Una delle caratteristiche della nostra epoca è, da un lato, l’individualismo del credere e, dall’altro, l’evidente difficoltà delle grandi religioni di proporre messaggi in grado di interpellare le coscienze contemporanee; infatti, in tanti preferiscono definirsi “persone spirituali” piuttosto che “persone religiose”, intendendo con ciò il desiderio di coltivare in autonomia la loro interiorità, scollegata dal rapporto con una religione organizzata. Al riguardo, a proposito della realtà italiana, il sociologo delle religioni Franco Garelli ha scritto: «Nella società plurale la ricerca spirituale non è più percepita come una risorsa esclusiva dei credenti e delle chiese, ma può coinvolgere – pur in forme diverse – anche quanti non si identificano in una visione religiosa e trascendente del mondo» (F. Garelli, Gente di poca fede. Il sentimento religioso nell’Italia incerta di Dio, Bologna 2020).
In questo contesto in cui sembra affermarsi un’idea di spiritualità di impronta più etica che religiosa, qual è il rapporto degli italiani con papa Francesco?
Nella memoria di tanti è ancora impresso il ricordo delle scorse celebrazioni pasquali svolte “in solitudine” dal Papa durante il lockdown dovuto alla pandemia da coronavirus; tale immagine ha colpito sia quelli che sostengono che l’attuale Pontefice stia lasciando una innovativa impronta sulla cattolicità, sia quanti lo accusano di aver reso più incerta la sua chiesa. I critici dell’operato di papa Francesco evidenziano, per usare le parole di Garelli, «la difficoltà del pontefice di venire a capo dei nodi e degli scandali che da tempo inquinano la vita della chiesa (la pedofilia del clero, il carrierismo negli ambienti religiosi, una curia romana malata di potere, le lobby che dividono la comunità cristiana, ecc.), che richiederebbero interventi più radicali e una capacità di governo più efficace». Invece i sostenitori del Papa enfatizzano i suoi gesti di solidarietà (l’accoglienza dei senza tetto e dei profughi nelle parrocchie, i numerosi viaggi in paesi poveri, ecc.), riconoscendogli così grandi qualità umane prima che religiose; dal che pare emergere il bisogno di un bagno di umanità per rendere più credibile la missione della chiesa nel mondo. Inoltre i fautori di Francesco ne elogiano lo spirito ecumenico.

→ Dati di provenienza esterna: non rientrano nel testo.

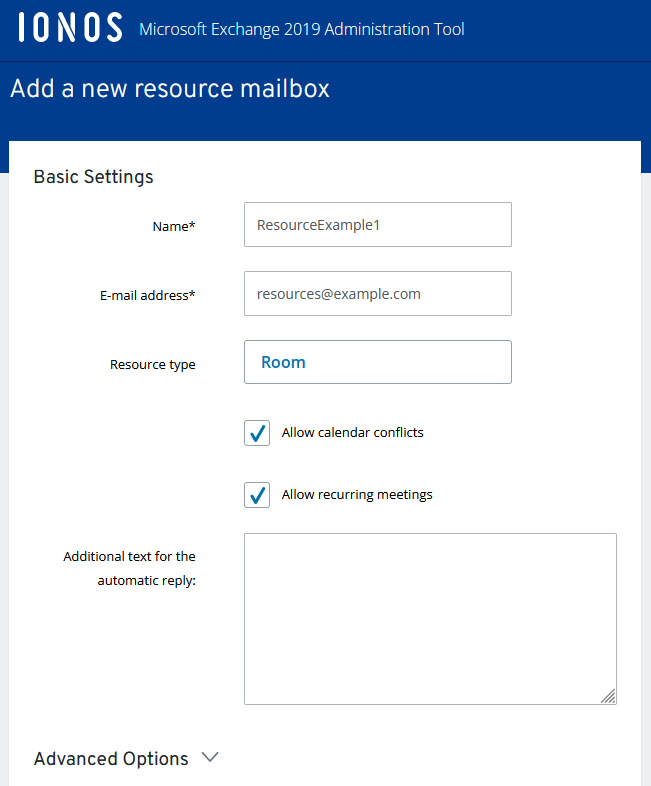Click the 'Allow recurring meetings' label text
Screen dimensions: 651x786
point(357,495)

Dall’indagine quali-quantitativa svolta da Garelli e riassunta in un capitolo del testo citato, emerge il prevalere dei giudizi positivi rispetto a quelli più dubbiosi o problematici; quindi il Papa argentino gode di ampio credito anche – e questo appare un dato sorprendente – da parte della “maggioranza di persone che professano fedi religiose diverse dalla cattolica”, nonché dalla maggior parte dei “non credenti” o dei “senza religione”. In particolare, dalle interviste è emerso un ampio apprezzamento nel Paese riguardo alle aperture compiute da Francesco verso alcune componenti della società (coppie divorziate, omosessuali) da sempre guardate con sospetto dalla chiesa.

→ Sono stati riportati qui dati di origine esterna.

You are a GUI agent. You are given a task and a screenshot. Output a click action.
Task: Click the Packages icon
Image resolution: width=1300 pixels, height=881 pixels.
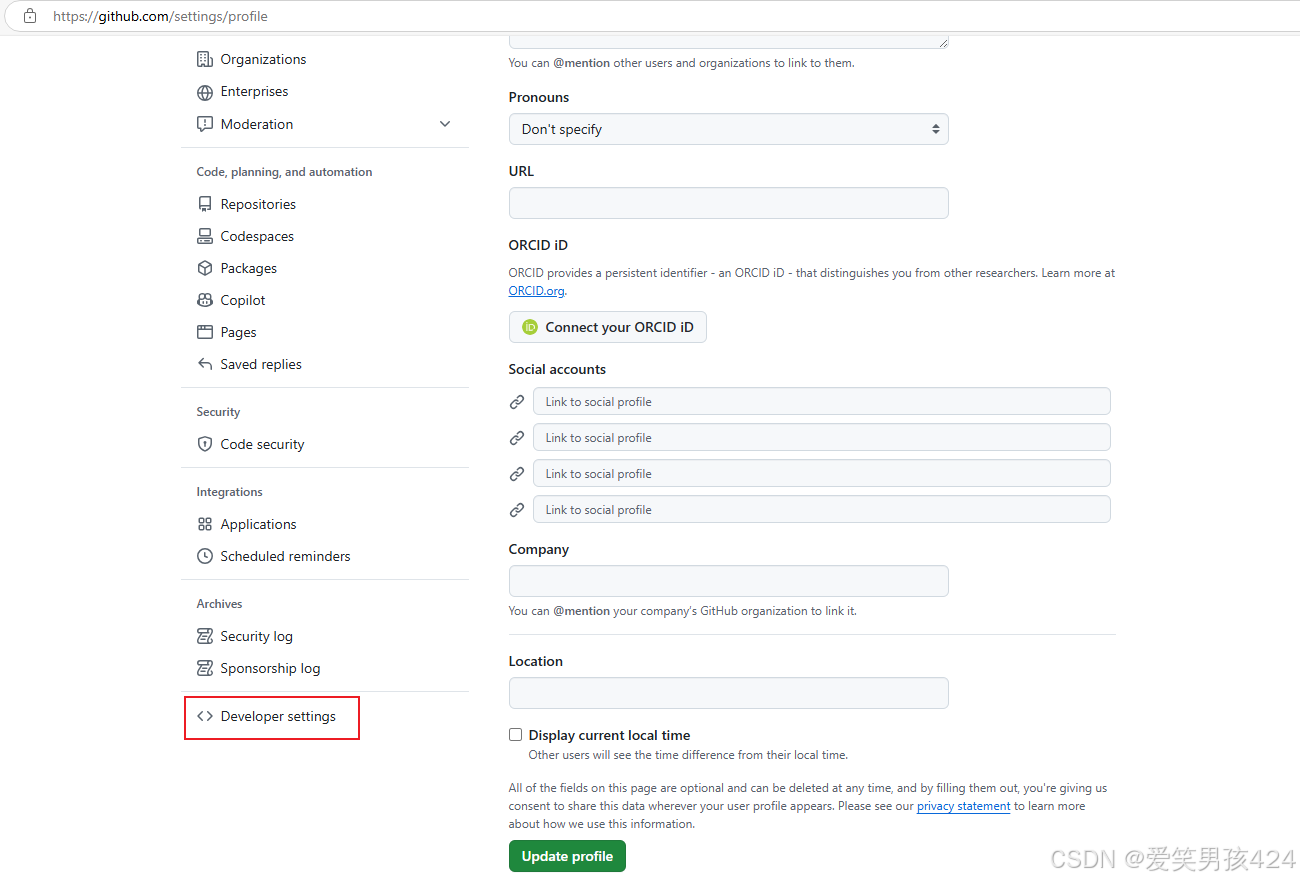pyautogui.click(x=203, y=268)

In sintesi, conclude Franco Garelli, «Bergoglio è un papa più stimato e apprezzato dall’insieme della popolazione che messo in discussione». Questa considerazione induce ad una riflessione più generale che pare sottesa alle valutazioni di una parte di italiani: non è accettabile chiudere gli occhi davanti ai problemi esistenti e sottrarsi all’inevitabilità di notarli e di confrontarsi con essi; è ragionevole cogliere le opportunità che si presentano, il che costituisce un modo responsabile di agire e di confrontarsi con la realtà.